Auch im Ostteil von Berlin verpassen viele Menschen keine Folge der Serie. Aber
es gibt Ausnahmen: Die Ehefrau eines ranghohen Politikers („Erich H.“) muss
allerdings fast immer „in die Röhre schauen“. Ihr Mann verbietet ihr den Empfang
der Sendung vom Klassenfeind. Was wiederum zur Folge hat, dass er nachts aus dem
ehelichen Schlafzimmer ausgesperrt wird und auf einem Feldbett im Keller
schlafen muss. Etwas trifft ihn besonders: Am nächsten Morgen schmiert ihm seine
frustierte Frau keine Brote für das Büro – und er selbst ist zu ungeschickt
dafür. Pech: Ausgerechnet an diesen Tagen tagt immer das Politbüro.
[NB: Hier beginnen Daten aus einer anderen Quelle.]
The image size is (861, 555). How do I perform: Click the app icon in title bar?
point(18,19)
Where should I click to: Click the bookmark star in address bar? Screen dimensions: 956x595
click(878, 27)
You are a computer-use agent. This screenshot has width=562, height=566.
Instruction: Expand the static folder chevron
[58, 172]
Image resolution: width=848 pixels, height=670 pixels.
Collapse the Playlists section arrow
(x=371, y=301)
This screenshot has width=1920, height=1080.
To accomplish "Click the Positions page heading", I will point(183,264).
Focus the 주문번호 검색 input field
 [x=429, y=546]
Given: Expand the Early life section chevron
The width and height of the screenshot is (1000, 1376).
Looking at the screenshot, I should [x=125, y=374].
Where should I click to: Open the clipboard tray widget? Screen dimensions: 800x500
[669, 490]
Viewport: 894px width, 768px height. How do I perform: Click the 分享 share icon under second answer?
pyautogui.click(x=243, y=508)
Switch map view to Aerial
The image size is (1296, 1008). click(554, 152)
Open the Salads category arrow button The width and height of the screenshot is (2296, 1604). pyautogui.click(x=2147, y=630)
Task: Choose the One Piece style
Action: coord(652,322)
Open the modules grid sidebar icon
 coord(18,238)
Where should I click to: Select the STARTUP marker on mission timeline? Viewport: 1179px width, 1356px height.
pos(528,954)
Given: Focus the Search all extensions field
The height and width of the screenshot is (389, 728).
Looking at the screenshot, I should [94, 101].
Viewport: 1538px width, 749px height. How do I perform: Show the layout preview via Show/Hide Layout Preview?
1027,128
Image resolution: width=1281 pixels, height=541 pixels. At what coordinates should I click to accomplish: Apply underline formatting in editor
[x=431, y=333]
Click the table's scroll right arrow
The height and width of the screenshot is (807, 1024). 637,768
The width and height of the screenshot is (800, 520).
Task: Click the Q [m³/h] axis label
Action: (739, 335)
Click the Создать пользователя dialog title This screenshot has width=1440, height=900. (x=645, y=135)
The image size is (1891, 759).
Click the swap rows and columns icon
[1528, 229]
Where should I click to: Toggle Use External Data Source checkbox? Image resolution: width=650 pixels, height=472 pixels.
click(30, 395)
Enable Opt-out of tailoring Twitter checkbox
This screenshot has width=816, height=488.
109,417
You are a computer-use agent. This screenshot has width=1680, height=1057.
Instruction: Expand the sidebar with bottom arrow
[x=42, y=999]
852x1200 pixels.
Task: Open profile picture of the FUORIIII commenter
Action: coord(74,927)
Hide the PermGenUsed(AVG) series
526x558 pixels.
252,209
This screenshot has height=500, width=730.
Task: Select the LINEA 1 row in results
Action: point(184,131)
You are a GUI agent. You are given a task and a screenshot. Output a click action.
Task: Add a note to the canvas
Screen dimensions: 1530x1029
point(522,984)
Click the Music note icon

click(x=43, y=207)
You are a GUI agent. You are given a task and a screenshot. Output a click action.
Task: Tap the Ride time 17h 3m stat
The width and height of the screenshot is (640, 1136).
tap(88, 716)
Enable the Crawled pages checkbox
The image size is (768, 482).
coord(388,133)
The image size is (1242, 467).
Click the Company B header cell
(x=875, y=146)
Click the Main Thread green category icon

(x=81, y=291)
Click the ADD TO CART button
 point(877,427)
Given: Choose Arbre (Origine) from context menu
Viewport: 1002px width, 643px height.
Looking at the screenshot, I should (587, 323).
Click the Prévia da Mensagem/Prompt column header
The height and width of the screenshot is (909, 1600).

Der
verstimmte und hungrige Mann trifft die falschen Entscheidungen, die innerhalb
kürzester Zeit zum Untergang des Staates führen.
Mit dabei:
Der Erkläronkel aus dem Sauerland, der schon durch seine Frisur auffällt, die
jeglichen modischen Geschmack entbehrt, was sein äußeres Erscheinungsbild nicht
gerade verbessert.
Die Frau mit der Prinz-Eisenherz-Tarnkappe (im engsten Familienkreis auch Frisur
genannt), für die offenbar ein Lehrling verantwortlich gewesen ist, als dessen
Chef gerade zur Mittagspause war.
Die blonde Kellnerin mit der Heimstatt für wohnungslose Politiker, aus der
einmal in der Woche das Fernsehen das Geschwafel der Insassen übertragt.
Der Landespolitiker mit dem Hobby Sackhüpfen, der seine eigene Partei nur etwas
besser als desolat abschneiden lässt, später als Spion des politischen Gegners
enttarnt wird und dafür als kleines Dankeschön den „Deutschen Comedy Preis“
zugesprochen bekommt.
(...)
„Gefällt dir eigentlich mein Name?“, fragt sie unverhofft.
„Nicole? ... Er gefällt mir sehr gut.“
„Ach ja?“, reagiert sie und lässt ihn los, um sich ganz aufzurichten. „Ich habe
ihn noch nie gemocht. Verkäuferinnen bei ‚Douglas‘ heißen so.“
„Ach ja?“, äfft er sie nach. „Welchen Namen hättest du denn gerne?“
„Marie.“
„Marie? ... Heißt nicht deine Mutter so?“
„Ja. Sie hatte ihn sogar für mich ausgesucht. Aber mein Vater war dagegen.“
„Ein kluger Entschluss. Bis an das Lebensende wärst du die kleine Marie
geblieben, man hätte dich schwer als eigenständige Person anerkannt ... Zum
Glück hat sich dein Vater durchgesetzt.“
Nicole betrachtet ihre Fingernägel und murmelt: „An dir ist auch Hopfen und Malz
verloren.“
Weit gefehlt.
***
Gut eine Stunde später kommen sie vor dem Vereinsheim der Kleingartenanlage
„Frohsinn“ in Lünen-Brambauer an. Die Gaststube ist ein langer
lichtdurchfluteter Raum, rechts ist die Theke, links steht ein langer Tisch
direkt unter einer Fensterreihe. Nur ein paar einzelne Männer sitzen auf
Barhockern am Thresen. Ein Mann mit dem Hang zum Doppelkinn zeigt Urlaubsbilder.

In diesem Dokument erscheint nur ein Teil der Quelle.